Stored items
_ _ _ _ _
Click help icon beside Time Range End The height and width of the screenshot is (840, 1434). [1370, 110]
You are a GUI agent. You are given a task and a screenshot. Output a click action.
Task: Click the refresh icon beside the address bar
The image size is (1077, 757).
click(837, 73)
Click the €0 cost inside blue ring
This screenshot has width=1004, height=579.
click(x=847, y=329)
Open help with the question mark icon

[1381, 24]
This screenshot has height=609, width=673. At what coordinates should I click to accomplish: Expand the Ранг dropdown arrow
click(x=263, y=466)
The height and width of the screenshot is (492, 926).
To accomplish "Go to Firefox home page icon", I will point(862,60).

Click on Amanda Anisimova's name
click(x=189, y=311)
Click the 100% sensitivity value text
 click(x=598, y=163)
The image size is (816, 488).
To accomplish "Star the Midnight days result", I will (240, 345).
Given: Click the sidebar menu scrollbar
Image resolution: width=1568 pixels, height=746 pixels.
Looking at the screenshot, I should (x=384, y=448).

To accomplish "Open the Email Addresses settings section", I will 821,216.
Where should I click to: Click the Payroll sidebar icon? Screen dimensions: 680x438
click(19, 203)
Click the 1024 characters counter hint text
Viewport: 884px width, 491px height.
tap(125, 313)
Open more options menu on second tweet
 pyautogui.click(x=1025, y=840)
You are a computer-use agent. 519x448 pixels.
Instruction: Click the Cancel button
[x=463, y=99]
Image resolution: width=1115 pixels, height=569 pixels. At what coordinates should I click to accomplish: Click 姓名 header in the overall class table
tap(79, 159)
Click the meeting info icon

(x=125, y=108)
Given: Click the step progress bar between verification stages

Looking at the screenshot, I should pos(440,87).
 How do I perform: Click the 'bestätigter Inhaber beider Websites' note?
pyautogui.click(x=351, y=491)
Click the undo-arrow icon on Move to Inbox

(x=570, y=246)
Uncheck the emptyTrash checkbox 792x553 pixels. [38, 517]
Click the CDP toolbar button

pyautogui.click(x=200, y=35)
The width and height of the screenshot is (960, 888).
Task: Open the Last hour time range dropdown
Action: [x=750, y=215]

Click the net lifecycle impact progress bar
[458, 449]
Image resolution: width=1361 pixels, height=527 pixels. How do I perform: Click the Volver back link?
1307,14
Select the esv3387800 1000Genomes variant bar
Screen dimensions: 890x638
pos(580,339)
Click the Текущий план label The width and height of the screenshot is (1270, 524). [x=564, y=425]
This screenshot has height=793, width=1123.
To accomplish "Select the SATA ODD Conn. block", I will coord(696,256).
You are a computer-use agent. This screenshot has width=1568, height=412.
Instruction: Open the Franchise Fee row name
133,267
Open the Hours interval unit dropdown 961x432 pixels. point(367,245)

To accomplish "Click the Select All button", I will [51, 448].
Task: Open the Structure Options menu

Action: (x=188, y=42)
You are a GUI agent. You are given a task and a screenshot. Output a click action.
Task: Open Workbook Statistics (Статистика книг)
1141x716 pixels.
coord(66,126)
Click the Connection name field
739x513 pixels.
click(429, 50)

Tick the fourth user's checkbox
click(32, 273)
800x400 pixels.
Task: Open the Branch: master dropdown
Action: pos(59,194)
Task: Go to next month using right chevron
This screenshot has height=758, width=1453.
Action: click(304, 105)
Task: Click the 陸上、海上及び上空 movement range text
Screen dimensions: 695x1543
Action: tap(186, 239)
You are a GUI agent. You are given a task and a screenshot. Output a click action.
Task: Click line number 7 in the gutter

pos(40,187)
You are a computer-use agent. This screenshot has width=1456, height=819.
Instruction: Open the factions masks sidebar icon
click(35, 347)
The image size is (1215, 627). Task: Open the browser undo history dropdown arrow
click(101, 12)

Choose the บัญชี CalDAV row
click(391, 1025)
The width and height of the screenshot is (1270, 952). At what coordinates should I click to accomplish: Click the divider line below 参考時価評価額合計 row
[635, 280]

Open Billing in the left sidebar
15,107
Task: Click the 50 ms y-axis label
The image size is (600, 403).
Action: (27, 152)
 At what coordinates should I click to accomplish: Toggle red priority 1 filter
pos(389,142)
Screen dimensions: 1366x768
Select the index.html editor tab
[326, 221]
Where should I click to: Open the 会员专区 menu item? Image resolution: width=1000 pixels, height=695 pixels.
_ _ _ _ _
#### Assigned task
Every line of the records that includes the word "will" should be gathered.

#### Task answer
To accomplish "Go to Firefox home page icon", I will point(862,60).
To accomplish "Star the Midnight days result", I will (240, 345).
To accomplish "Open the Email Addresses settings section", I will 821,216.
To accomplish "Select the SATA ODD Conn. block", I will coord(696,256).
To accomplish "Click the Select All button", I will [51, 448].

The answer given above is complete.